I'd second switching to GNOME Photos as a default. It has minimal editing features, which are useful for the majority of point-and-shoot and phone users, and would replace an unmaintained piece of code that we've steered clear of removing as a default, because GNOME Photos wasn't to the expected level of functionality.

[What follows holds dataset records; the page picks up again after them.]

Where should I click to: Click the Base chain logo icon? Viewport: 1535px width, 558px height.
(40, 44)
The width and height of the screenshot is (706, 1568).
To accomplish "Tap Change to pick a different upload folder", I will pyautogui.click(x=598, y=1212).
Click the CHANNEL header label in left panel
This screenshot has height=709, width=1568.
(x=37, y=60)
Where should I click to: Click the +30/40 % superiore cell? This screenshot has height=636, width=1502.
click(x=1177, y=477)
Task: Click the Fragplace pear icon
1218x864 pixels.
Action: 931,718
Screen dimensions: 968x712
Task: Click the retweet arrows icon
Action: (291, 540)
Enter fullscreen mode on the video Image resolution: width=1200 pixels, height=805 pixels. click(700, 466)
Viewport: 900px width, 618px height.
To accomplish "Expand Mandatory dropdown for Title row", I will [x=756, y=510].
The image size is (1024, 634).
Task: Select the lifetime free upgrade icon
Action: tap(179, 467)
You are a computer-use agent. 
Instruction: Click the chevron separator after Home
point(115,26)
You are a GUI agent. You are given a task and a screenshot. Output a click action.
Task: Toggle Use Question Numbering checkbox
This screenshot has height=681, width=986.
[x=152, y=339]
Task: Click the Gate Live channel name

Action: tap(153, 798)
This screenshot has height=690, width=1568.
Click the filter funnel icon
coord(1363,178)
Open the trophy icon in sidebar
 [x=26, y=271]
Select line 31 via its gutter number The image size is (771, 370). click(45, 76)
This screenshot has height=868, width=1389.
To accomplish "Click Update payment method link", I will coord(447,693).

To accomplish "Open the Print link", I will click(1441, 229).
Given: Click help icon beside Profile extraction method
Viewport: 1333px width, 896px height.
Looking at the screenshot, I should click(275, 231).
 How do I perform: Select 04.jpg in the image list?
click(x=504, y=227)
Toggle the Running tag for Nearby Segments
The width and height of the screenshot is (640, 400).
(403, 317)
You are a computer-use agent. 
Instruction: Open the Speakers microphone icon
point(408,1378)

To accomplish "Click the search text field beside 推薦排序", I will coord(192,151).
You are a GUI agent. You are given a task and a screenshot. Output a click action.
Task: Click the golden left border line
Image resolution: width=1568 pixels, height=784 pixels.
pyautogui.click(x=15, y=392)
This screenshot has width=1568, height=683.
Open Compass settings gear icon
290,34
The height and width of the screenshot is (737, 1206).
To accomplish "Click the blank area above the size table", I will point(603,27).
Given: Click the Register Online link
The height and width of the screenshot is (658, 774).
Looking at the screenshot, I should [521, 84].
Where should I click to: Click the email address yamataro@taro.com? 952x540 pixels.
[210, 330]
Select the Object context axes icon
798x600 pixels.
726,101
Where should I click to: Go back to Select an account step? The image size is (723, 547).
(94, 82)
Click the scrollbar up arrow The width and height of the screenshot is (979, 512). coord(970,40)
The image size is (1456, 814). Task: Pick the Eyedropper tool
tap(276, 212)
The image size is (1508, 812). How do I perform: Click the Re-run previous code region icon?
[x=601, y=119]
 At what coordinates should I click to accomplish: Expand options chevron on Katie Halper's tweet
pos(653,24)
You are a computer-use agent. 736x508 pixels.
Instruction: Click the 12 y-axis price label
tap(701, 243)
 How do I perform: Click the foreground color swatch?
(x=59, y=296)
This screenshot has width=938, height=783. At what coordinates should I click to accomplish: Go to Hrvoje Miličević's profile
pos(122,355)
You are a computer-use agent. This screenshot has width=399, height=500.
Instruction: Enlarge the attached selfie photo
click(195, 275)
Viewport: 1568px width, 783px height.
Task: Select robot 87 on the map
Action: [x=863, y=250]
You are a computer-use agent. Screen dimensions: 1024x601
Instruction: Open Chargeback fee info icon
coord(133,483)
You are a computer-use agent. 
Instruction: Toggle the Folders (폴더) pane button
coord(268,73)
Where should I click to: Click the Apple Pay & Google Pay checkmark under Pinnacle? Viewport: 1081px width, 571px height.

We're having a hackfest about core GNOME (and Fedora Workstation, thus) applications so any feature requests or bugs, please file them upstream against gnome-photos, and we'll do our best to review them next week.
Cheers
Ref:
[1] https://plus.google.com/+WorldofGnomeOrg/posts/GJ1HRJEooYh [2] https://bugzilla.redhat.com/show_bug.cgi?id=1224562
-- Luya Tshimbalanga Graphic & Web Designer E: luya@fedoraproject.org W: http://www.coolest-storm.net -- desktop mailing list desktop@lists.fedoraproject.org http://lists.fedoraproject.org/admin/lists/desktop@lists.fedoraproject.org
On 25/11/15 10:10 AM, Luya Tshimbalanga wrote:
From this comment[1], it seems Shotwell has been forked and the original upstream is no more. I tried gThumb but my concern is the lack of support for non-destructive editing method. In addition, Shotwell still has an outstanding bug[2] related to Facebook account affecting all distributions. As Design Suite maintainer using Workstation as a base, I think it will be time to reevaluate which actively maintained application should be included as default. I looked at Gnome Photos but it lacks support of sorting folders by date i.e (YYYY/MM/DD). Comments welcome.
Ref:
[1] https://plus.google.com/+WorldofGnomeOrg/posts/GJ1HRJEooYh [2] https://bugzilla.redhat.com/show_bug.cgi?id=1224562
After having a feedback from Debashi and seen the preview of incoming release of Gnome Photos, I will go with it for Fedora 24 within Design Suite. Gnome Shell on Rawhide is currently broken at the moment so I will wait for the fix.